Now that you’ve decided to cut out wheat, why not treat yourself to an indulgent spring brunch of crepes? Yup, that’s right, you can still eat crepes without ingesting a single kernel of wheat, dairy or sugar. Hooray for the happy coupling of health and deliciousness!
For the crepes:
1 1/2 cups water
1/3 cup cold pressed extra virgin olive oil
1 tsp sea salt + fresh black pepper to taste
1 1/2 cups chickpea (garbanzo) flour
1 T dried italian seasoning or 2 T chopped fresh herbs
For the filling:
1 block extra firm, preferably locally made, tofu, crumbled by hand
1/2 yellow onion, diced
2 cups diced button or cremini mushrooms
1/2 bunch of collard greens, kale or leafy green of choice, stems removed and shredded into small pieces
1/2 red pepper, diced
Small handful of cilantro, chopped
Dash of the following: garlic powder, turmeric, paprika & cumin
1-2 T apple cider vinegar
1 T tamari
Small handful of nutritional yeast
Fresh pepper to taste
In a mixing bowl, combine crepe ingredients and whisk until emulsified.
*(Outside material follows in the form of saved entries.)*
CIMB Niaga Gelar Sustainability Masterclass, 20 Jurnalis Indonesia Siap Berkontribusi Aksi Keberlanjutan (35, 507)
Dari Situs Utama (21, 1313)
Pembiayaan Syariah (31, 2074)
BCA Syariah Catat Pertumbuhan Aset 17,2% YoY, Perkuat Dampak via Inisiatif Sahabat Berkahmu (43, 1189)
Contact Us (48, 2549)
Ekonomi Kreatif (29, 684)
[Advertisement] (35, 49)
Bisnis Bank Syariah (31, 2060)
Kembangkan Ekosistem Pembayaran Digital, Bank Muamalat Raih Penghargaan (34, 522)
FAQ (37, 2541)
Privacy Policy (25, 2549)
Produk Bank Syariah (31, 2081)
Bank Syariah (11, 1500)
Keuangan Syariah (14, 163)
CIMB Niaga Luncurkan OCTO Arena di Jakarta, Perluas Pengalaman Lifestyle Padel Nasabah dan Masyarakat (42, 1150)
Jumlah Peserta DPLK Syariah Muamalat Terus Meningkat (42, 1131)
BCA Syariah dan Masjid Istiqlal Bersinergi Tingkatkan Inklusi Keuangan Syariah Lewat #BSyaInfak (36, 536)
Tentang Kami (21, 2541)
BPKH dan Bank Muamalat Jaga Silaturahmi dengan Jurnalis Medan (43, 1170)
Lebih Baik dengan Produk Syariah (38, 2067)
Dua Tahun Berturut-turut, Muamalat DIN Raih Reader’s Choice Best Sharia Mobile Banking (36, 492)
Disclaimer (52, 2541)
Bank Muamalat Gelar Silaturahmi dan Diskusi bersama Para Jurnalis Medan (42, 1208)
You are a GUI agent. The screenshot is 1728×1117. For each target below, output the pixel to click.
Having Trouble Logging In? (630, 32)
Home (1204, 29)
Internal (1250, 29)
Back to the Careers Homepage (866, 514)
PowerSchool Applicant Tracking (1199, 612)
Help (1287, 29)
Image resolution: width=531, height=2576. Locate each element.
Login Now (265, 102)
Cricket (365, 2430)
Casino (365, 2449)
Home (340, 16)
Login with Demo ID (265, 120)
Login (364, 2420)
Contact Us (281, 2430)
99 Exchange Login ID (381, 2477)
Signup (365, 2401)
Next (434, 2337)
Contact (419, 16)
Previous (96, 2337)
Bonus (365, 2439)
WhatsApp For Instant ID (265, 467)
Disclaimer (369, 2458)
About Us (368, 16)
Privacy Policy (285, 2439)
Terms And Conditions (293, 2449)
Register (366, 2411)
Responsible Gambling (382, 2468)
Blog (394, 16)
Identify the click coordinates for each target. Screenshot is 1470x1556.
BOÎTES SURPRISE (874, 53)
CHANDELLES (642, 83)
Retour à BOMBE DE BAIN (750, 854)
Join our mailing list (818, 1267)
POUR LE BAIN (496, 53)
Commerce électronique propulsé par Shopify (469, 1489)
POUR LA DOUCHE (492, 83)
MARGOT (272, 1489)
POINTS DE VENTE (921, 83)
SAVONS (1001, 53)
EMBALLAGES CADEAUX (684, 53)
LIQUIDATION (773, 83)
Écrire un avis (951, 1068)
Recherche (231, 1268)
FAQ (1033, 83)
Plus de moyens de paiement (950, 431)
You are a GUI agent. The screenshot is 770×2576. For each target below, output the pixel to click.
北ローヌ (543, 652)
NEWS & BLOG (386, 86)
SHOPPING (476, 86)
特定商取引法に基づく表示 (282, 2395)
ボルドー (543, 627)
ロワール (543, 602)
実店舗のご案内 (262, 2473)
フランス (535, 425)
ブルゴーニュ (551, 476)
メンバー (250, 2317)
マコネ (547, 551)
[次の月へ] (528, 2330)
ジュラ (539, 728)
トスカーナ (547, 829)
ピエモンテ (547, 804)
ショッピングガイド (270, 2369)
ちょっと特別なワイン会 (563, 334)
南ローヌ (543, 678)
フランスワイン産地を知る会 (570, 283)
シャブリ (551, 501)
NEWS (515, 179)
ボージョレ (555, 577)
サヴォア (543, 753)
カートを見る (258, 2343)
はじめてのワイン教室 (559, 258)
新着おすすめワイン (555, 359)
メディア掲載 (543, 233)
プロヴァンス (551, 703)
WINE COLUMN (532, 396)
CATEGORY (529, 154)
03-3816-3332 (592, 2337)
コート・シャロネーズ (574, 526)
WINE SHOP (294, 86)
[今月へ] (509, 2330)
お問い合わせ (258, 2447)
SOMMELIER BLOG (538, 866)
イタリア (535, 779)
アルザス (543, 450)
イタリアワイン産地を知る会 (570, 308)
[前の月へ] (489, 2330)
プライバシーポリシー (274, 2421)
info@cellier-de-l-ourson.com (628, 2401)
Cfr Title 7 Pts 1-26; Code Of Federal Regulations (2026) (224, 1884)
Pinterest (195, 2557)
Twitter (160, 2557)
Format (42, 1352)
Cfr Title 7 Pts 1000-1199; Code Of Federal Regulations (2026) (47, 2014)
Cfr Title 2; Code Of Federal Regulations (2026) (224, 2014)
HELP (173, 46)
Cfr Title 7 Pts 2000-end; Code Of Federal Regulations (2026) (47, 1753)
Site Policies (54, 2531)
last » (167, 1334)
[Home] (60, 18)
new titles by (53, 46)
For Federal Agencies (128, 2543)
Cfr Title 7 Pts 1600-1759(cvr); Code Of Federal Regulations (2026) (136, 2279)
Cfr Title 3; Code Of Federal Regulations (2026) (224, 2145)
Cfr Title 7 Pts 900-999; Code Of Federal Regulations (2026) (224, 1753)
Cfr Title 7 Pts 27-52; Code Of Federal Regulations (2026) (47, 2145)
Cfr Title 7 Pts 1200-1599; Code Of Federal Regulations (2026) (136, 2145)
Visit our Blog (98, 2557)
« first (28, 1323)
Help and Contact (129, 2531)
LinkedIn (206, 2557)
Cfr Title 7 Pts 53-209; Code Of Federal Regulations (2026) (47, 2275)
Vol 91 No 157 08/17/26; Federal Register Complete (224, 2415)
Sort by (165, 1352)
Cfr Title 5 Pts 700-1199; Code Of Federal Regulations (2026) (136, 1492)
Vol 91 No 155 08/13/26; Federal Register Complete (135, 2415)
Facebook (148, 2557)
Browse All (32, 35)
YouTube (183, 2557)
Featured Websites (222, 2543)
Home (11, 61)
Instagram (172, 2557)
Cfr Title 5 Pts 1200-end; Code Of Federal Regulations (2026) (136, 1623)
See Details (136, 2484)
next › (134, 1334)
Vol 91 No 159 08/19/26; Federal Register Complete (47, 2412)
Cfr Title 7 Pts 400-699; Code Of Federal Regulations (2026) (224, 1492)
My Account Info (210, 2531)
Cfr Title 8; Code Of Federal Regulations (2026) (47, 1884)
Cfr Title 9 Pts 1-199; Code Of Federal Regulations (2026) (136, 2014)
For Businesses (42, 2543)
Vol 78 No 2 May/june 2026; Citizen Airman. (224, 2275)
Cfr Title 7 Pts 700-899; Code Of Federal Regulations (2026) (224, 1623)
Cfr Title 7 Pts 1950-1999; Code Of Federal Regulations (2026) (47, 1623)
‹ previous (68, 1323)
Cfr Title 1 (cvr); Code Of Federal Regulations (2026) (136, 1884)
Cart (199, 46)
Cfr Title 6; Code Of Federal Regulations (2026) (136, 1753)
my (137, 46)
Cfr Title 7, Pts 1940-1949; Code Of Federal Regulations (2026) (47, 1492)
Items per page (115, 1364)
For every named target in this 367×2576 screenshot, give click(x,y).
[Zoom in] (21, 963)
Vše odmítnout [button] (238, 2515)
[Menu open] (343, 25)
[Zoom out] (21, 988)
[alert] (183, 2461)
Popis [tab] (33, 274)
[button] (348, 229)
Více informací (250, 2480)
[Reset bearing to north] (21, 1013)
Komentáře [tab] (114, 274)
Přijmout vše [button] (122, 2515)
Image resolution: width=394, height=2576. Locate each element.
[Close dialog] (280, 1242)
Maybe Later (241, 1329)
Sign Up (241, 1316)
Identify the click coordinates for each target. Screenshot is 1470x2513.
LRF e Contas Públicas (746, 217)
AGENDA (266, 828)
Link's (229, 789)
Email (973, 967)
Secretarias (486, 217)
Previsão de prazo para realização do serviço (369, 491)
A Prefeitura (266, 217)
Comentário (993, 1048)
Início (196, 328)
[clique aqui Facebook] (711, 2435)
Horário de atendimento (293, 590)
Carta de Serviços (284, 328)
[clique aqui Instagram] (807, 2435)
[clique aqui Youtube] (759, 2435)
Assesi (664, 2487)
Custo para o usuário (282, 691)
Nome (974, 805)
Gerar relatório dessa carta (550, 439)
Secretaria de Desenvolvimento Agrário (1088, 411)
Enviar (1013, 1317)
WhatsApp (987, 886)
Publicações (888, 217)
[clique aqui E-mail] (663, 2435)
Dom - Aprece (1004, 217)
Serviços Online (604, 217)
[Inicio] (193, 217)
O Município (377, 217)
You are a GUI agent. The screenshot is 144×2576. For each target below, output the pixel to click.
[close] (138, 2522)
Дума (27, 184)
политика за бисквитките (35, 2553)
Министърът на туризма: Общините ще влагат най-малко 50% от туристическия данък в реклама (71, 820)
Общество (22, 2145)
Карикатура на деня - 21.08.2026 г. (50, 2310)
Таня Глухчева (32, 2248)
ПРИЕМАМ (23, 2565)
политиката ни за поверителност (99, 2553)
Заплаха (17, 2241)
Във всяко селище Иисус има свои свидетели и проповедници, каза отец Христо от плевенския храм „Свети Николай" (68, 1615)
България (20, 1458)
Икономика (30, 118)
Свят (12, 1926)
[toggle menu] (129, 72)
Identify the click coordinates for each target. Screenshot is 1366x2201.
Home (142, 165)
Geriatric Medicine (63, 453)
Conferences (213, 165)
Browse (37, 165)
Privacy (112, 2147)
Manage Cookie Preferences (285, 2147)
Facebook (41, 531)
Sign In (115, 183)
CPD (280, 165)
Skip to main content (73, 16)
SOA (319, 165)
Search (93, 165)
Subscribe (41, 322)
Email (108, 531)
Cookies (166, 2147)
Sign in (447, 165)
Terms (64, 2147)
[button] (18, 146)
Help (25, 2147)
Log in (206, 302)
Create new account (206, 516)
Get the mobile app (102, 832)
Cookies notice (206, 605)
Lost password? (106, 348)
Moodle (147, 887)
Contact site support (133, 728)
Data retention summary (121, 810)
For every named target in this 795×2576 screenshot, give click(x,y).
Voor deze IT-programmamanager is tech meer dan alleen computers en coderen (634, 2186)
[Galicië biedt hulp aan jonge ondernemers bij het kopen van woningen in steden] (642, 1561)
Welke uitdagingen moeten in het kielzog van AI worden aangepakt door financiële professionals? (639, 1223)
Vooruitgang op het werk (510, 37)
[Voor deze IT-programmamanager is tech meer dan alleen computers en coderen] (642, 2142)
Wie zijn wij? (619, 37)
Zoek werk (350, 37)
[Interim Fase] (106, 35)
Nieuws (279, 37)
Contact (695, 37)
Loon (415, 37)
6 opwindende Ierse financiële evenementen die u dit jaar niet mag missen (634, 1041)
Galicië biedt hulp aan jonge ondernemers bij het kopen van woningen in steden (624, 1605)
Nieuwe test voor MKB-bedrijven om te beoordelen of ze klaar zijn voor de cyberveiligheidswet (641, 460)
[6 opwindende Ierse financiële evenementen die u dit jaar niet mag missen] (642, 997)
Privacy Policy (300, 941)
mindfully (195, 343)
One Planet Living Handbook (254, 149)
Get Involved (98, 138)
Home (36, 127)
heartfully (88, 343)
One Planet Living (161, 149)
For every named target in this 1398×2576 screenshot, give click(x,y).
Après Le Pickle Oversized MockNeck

The mixture should be slightly thinner in consistency than pancake batter. Set aside. In a large cast iron pan or saute pan, heat oil over a medium flame. Add onions and tofu and allow to cook, untouched, for 4 minutes. Flip and add collards, peppers, and mushrooms. Add a few shakes of turmeric, paprika, cumin and garlic powder. Deglaze with apple cider vinegar and tamari. Stir and incorporate scramble, then top with cilantro and nutritional yeast. In a crepe pan, heat a little refined coconut oil over a medium flame. Ladle about 1/2 cup of batter into the center of the pan and tilt to spread into a thin circle. Cook until golden brown on the bottom, about 3 minutes or so, then flip and brown on the other side. Set aside on a plate and cover while you finish with the rest of the batter, adding coconut oil as needed. To serve, cover half of each crepe with filling and fold it closed. Top with hot sauce if desired. Makes enough for 4 unicorns with wheat bellies.